Local scout to bring area's first ever bicycle playground to Mt. Juliet
City donates land for project
Mt. Juliet may soon have a unique European-style bicycle playground because of the vision, determination and fortitude of a local boy scout.
It's go big or go home for Mt. Juliet High School junior John Forth tackling his Eagle Scout project.
At the last Mt. Juliet city commission meeting, after Forth detailed his project for them, commissioners granted a small portion of city-owned land for Forth's bicycle playground project.
He has one year to complete it, and it is said this is the most ambitious Eagle Scout project in our area to date.
"I really don't believing in doing just the bare minimum," the Troop 150 scout said. "That doesn't represent scouting for me."
Forth said his motivation comes from his years in scouting where most Eagle Scout projects were building benches, signs, pathways and such. Not that he knocks those projects, but he wanted to do something more creative and permanent.
He remembers being in the Appalachian Mountains and going to a shelter built years ago by a scout. It was still standing, permanent and a great source of pride. It motivated him.
However, Forth does realize that if you do the minimum for a scout project, or the maximum, the outcome is the same.

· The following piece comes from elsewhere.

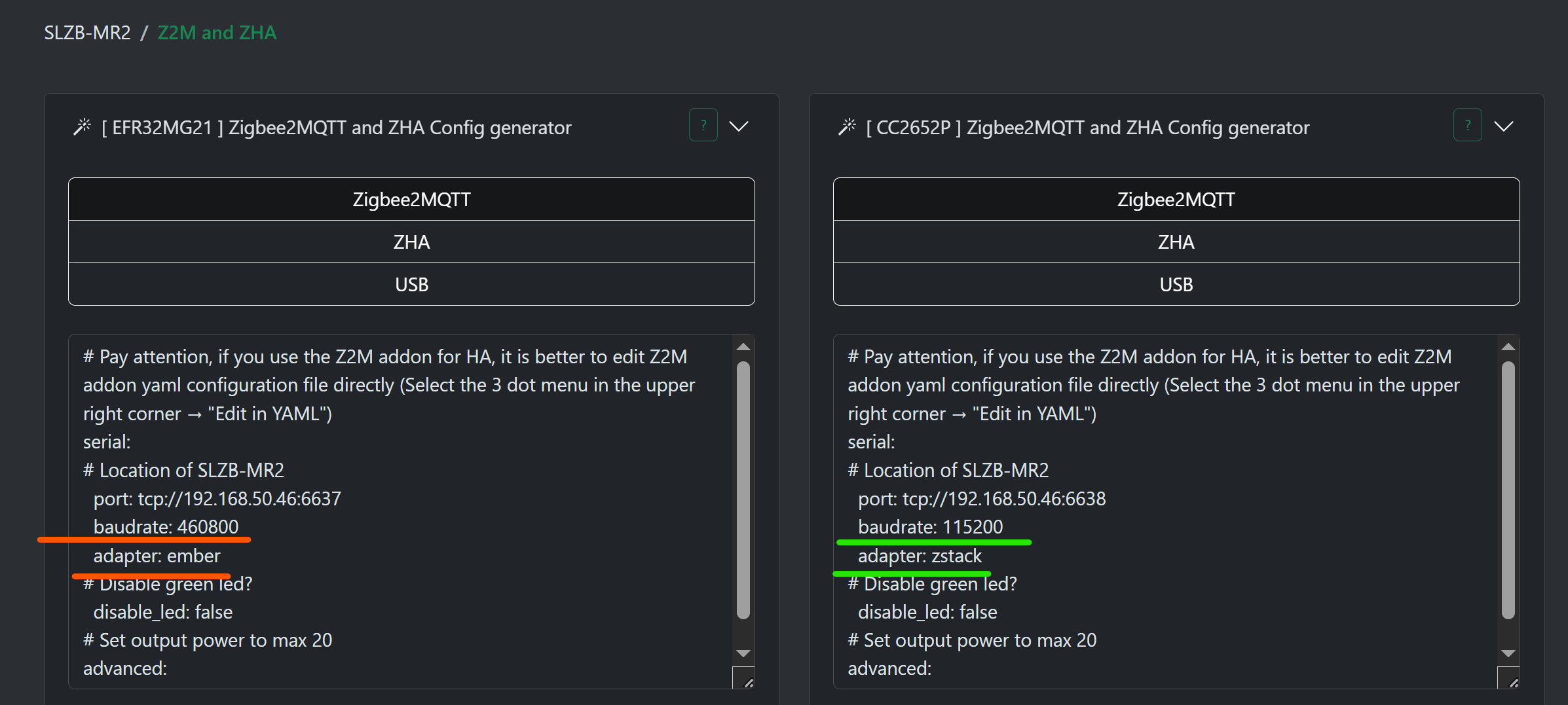Choose USB option in EFR32MG21 panel

(x=411, y=285)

He simply wants to go above and beyond. It's in his nature.
And what's "beyond" in this project? The budget is $52,000.
"I know, it is a bit ambitious, but I think with my determination and donations from the community we can actually do it," said Forth.
It will be located right next to the trailhead of a scheduled greenway (thus, the need for a checkpoint place) near West Division and 4th Avenue. The project is a 300-foot long, two-lane paved bike playground aimed for kids on training wheels up to about 12 years old. The purpose is to provide a place kids can learn safety while having fun. There will be detours, stop signs, caution signs and obstacles. There's enough land to have some green areas where Forth hopes to have a bit of playground equipment, benches and walkways.

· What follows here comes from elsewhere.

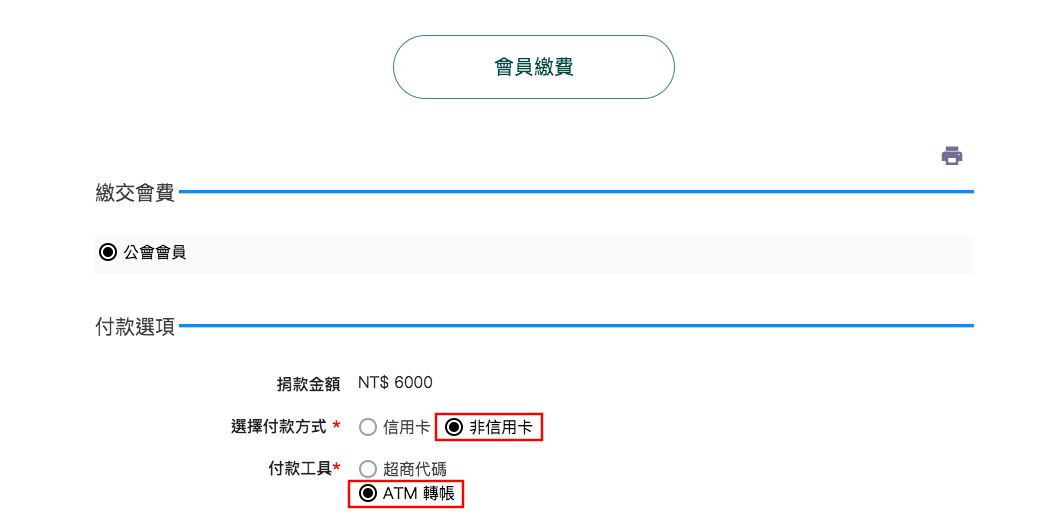
Task: Click the 付款選項 section heading
Action: tap(135, 327)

Forth said a large portion of the budget, $20,000, is for "water quality work" that involves runoff direction as well.
He's got some interest from a local paver who might donate some of his services toward the project, and local engineer Rob Porter and his family may also try to help out in some way. Otherwise, Forth hopes the community will take an interest and donate in any way they can.

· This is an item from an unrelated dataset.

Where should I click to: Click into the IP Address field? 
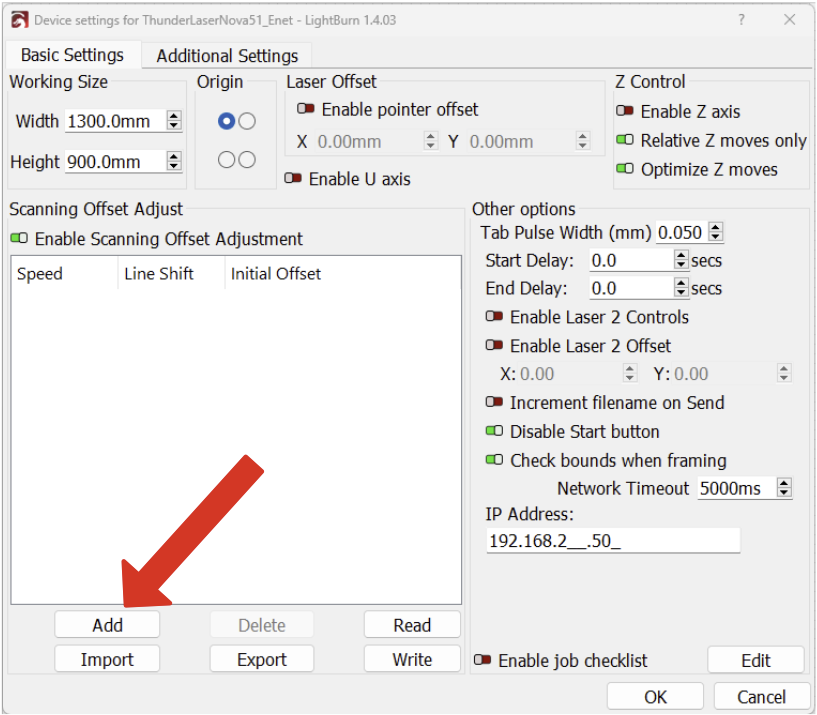(612, 542)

And while the commission has approved the donation of land toward the project, Forth still needs to get their official signature and then he's off.
"I plan to visit Lowes, the local bicycle businesses and other businesses to see if they will help out," he said.
There will also be upcoming fund raisers. The city commissioners were visibly impressed with Forth and his plans.
"I've seen a lot of Eagle Scout projects and this one will be very good," said Commissioner Brian Abston. "It's the most expensive one I've ever seen. If the fund raising doesn't go as planned, what will you do?"
Forth said he has alternate plans to shorten the bike path.
"But, I truly believe I can do this!" he said.
City Manager Kenneth Martin said there will be a monument-style wall for the names of significant contributors on the site.
While Forth admitted he was a "bit shook up" when told his was the most expensive known Eagle Scout project, it didn't deter him in the least. He hopes to break ground on the project late winter/early spring. There will also be a Go Fund Me account and Facebook page to encourage and inform the community.
"This will be something permanent for our city, it will enhance the community and be something to be proud of," Forth said. "I just hope people will become interested."